** DATA IN THIS EXERCISE follows **

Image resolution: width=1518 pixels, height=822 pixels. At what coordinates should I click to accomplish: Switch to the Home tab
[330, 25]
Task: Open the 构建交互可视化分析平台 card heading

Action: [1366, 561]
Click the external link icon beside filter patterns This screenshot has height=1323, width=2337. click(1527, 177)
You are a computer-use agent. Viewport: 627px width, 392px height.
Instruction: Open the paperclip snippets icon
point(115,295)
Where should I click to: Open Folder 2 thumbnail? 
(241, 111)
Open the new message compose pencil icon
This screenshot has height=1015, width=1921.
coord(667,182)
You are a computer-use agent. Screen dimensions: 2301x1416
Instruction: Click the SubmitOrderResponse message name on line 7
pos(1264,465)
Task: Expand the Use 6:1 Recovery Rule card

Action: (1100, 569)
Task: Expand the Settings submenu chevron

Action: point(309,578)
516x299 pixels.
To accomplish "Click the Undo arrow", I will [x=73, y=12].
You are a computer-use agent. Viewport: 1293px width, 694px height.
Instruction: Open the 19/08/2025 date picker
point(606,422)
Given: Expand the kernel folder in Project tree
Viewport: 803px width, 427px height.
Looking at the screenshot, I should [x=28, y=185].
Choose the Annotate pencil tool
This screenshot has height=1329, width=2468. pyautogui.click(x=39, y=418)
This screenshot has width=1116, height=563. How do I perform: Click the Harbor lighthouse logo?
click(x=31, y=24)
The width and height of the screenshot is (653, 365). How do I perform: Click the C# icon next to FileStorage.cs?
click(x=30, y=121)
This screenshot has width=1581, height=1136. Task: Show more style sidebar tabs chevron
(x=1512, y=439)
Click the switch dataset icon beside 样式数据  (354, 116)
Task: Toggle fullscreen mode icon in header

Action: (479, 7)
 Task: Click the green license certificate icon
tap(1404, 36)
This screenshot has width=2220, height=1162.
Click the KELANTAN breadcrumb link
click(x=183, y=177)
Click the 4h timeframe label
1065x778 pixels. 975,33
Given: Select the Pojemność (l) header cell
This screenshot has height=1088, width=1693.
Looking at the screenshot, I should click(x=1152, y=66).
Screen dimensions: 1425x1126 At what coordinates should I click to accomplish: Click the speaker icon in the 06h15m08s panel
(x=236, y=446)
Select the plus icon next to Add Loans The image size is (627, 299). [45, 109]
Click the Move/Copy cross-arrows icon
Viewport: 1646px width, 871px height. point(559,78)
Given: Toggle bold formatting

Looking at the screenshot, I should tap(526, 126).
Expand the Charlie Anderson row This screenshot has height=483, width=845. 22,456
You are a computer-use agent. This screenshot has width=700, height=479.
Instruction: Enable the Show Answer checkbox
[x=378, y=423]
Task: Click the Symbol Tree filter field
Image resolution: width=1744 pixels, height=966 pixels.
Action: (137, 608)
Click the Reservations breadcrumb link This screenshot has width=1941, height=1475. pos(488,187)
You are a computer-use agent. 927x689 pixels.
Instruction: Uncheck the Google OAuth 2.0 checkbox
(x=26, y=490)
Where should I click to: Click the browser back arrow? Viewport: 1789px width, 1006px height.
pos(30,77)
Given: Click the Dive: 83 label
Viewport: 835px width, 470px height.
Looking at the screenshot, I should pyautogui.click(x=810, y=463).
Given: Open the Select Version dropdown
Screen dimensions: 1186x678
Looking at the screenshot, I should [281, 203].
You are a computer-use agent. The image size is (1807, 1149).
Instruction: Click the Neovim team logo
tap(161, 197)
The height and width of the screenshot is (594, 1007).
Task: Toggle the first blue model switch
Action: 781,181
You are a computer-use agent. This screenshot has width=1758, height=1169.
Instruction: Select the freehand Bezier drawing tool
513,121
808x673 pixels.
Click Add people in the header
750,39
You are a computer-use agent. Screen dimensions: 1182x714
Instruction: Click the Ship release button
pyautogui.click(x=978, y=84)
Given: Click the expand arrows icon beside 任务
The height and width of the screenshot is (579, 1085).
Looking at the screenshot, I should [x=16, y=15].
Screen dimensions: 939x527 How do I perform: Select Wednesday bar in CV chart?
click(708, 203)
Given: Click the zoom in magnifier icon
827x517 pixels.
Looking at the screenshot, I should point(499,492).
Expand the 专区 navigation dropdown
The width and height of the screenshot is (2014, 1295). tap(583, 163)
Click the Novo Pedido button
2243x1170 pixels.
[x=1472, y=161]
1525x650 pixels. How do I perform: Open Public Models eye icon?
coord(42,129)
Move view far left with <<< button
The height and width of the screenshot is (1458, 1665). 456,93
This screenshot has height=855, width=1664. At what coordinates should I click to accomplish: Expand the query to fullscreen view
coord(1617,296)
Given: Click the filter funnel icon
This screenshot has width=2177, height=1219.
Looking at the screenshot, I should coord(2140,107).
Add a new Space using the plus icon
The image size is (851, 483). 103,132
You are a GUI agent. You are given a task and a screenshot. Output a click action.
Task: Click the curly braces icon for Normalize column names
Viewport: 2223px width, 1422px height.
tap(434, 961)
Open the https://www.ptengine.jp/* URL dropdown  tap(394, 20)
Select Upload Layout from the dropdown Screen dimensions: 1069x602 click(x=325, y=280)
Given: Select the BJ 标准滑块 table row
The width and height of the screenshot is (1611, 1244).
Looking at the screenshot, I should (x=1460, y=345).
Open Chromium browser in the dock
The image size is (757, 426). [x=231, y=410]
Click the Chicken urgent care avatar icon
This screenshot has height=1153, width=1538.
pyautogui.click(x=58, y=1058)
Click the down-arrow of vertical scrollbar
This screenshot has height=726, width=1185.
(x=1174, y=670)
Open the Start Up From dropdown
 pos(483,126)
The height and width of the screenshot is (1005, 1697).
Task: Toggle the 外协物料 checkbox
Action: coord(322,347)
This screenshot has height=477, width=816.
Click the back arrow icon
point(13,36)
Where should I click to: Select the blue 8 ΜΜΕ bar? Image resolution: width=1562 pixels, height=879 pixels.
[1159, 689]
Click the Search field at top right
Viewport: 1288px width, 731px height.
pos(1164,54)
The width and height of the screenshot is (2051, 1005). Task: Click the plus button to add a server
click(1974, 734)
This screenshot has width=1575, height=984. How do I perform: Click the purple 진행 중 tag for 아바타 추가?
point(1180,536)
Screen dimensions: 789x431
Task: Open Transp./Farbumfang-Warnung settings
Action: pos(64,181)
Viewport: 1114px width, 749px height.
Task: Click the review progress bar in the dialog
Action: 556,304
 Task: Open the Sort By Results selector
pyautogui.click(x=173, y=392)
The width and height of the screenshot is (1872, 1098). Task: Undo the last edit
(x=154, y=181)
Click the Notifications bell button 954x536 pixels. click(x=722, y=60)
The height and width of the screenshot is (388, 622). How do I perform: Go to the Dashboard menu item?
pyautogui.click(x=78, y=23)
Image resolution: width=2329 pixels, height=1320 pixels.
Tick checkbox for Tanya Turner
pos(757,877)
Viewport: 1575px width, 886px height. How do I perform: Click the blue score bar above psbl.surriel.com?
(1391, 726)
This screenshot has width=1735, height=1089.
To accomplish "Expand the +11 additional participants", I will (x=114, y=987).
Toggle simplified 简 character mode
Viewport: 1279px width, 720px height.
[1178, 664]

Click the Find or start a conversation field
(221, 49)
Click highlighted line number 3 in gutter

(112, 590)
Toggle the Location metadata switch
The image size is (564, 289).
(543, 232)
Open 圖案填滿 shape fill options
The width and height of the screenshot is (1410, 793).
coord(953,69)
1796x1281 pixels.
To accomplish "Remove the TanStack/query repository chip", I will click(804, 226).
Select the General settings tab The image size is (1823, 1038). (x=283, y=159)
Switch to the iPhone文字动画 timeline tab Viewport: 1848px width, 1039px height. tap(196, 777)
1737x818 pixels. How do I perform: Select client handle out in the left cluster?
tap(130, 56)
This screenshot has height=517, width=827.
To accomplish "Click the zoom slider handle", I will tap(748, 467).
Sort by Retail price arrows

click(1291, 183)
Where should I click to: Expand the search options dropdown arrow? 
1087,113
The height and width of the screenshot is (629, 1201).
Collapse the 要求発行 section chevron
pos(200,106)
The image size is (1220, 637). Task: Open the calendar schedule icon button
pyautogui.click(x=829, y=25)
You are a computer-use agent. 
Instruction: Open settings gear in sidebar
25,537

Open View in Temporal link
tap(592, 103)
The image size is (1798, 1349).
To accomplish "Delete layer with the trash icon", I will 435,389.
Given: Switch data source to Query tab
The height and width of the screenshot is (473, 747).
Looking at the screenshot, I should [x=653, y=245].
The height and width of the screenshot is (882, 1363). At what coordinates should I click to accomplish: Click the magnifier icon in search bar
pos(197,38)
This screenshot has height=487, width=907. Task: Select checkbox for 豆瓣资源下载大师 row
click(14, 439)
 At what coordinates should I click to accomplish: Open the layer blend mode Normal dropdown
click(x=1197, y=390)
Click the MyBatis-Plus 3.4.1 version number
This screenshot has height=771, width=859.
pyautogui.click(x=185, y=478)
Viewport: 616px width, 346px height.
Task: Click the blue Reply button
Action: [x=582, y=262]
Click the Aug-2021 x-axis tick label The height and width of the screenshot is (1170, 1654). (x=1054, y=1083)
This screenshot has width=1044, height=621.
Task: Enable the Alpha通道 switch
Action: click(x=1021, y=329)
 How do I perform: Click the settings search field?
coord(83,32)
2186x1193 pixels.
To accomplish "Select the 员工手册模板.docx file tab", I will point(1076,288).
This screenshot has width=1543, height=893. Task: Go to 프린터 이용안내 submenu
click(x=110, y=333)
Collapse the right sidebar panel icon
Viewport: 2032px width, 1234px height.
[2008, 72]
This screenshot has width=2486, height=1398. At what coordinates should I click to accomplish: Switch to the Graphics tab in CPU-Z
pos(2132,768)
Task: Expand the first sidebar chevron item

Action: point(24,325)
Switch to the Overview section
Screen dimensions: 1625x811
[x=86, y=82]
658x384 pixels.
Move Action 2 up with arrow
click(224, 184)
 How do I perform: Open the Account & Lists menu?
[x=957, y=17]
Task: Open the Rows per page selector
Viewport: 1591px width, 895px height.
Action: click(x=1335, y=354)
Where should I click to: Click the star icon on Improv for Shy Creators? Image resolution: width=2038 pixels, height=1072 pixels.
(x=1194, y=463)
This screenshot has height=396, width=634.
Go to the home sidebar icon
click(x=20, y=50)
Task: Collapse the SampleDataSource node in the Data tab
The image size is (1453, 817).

** End of DATA IN THIS EXERCISE **

### EXERCISE DETAILS
Only the lines with the string "beside" are wanted; pick them out of the records above and copy them.

### TASK RESULT
Click the external link icon beside filter patterns This screenshot has height=1323, width=2337. click(1527, 177)
Click the switch dataset icon beside 样式数据  (354, 116)
Given: Click the expand arrows icon beside 任务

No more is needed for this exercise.